300 years afterAlexander Selkirk, the real-life model for Robinson Crusoe stayed an island after a disagreement with his sea captain, archaeologists think they have found his campsite.
Archaeologists have found evidence of what they believe to be Selkirk’s presence in a part of the island known as Aguas Buenas, uncovering the remnants of a campsite constructed by an early European occupant. An article published in the journal Post-Medieval Archaeology reports the discovery of a fragment of copper alloy from a pair of navigational dividers, which would have belonged to a ship’s navigator or master.
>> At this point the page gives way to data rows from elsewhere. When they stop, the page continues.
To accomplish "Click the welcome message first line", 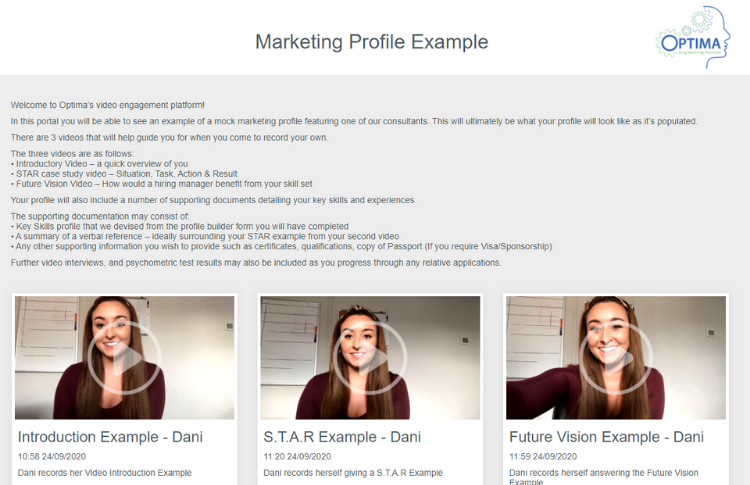I will pos(108,105).
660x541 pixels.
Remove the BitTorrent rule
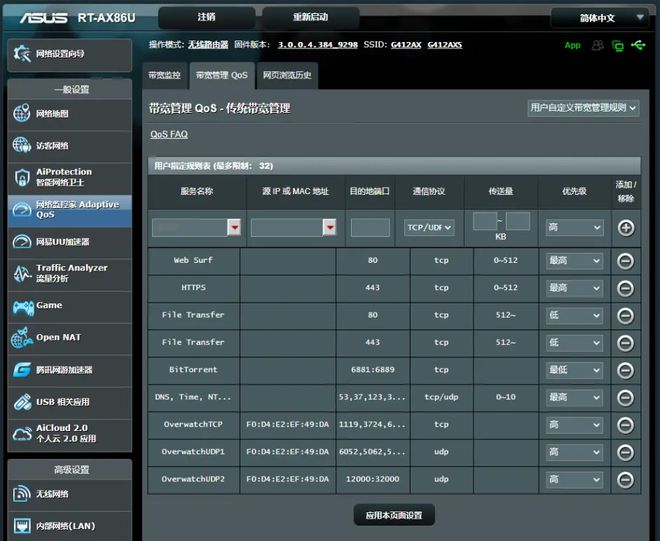tap(626, 370)
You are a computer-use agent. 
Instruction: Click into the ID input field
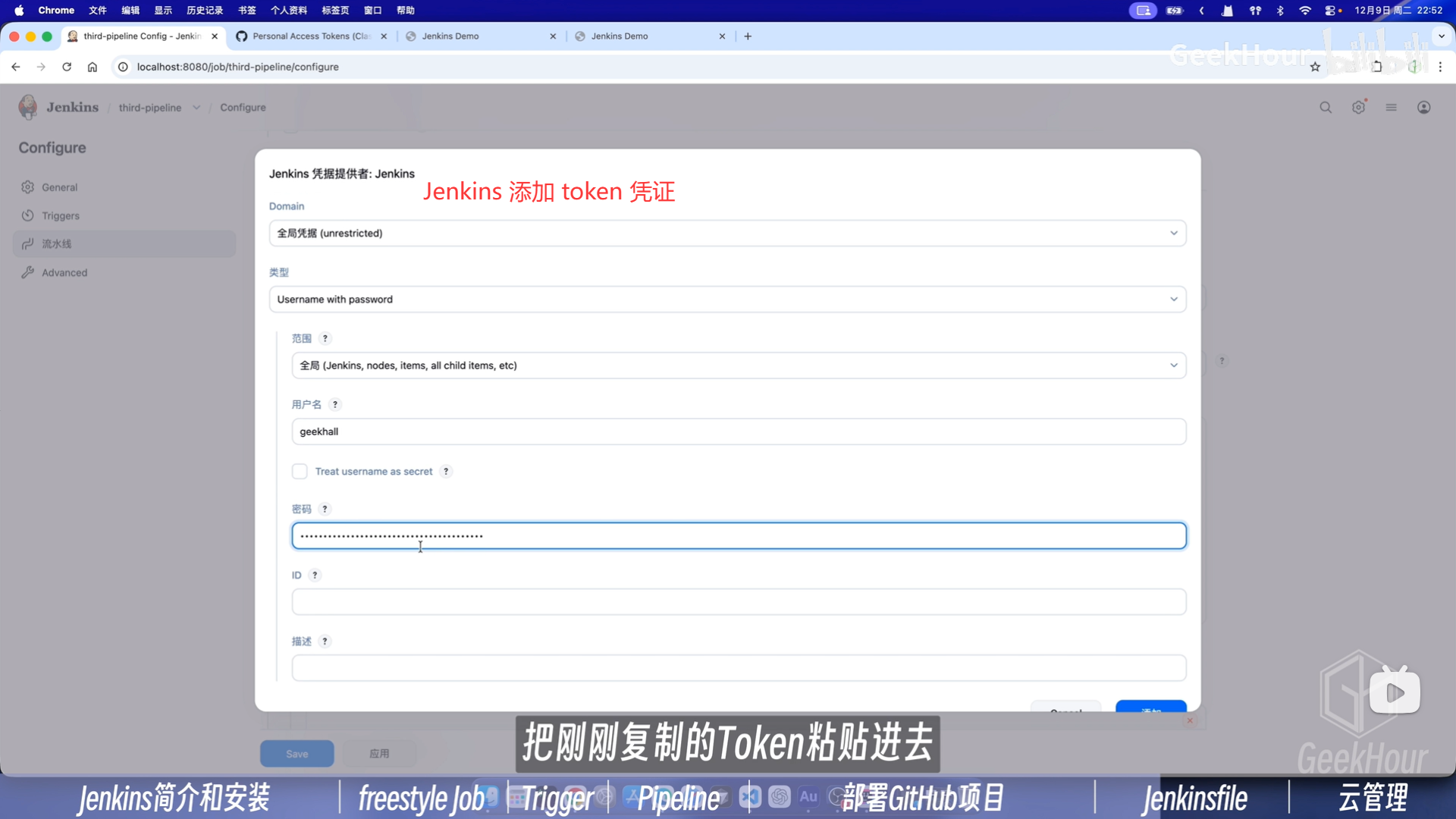point(738,602)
Reports from the 18th century from Selkirk’s rescuer, Captain Woodes Rogers, suggest that Selkirk fulfilled one of these roles.
David Caldwell, Keeper of Scotland and Europe for National Museums Scotland and leader of the dig, said: “The evidence uncovered at Aguas Buenas corroborates the stories of Alexander Selkirk’s stay on the island. I am satisfied that this is the place where Selkirk set up his camp. The discovery of the divider was crucial.”
Other compelling finds include two holes for posts, which suggest that Selkirk constructed two shelters by a freshwater stream and set up a viewpoint to watch for — and assess the friendliness of — approaching ships. In the end, five years passed before an English ship visited the island.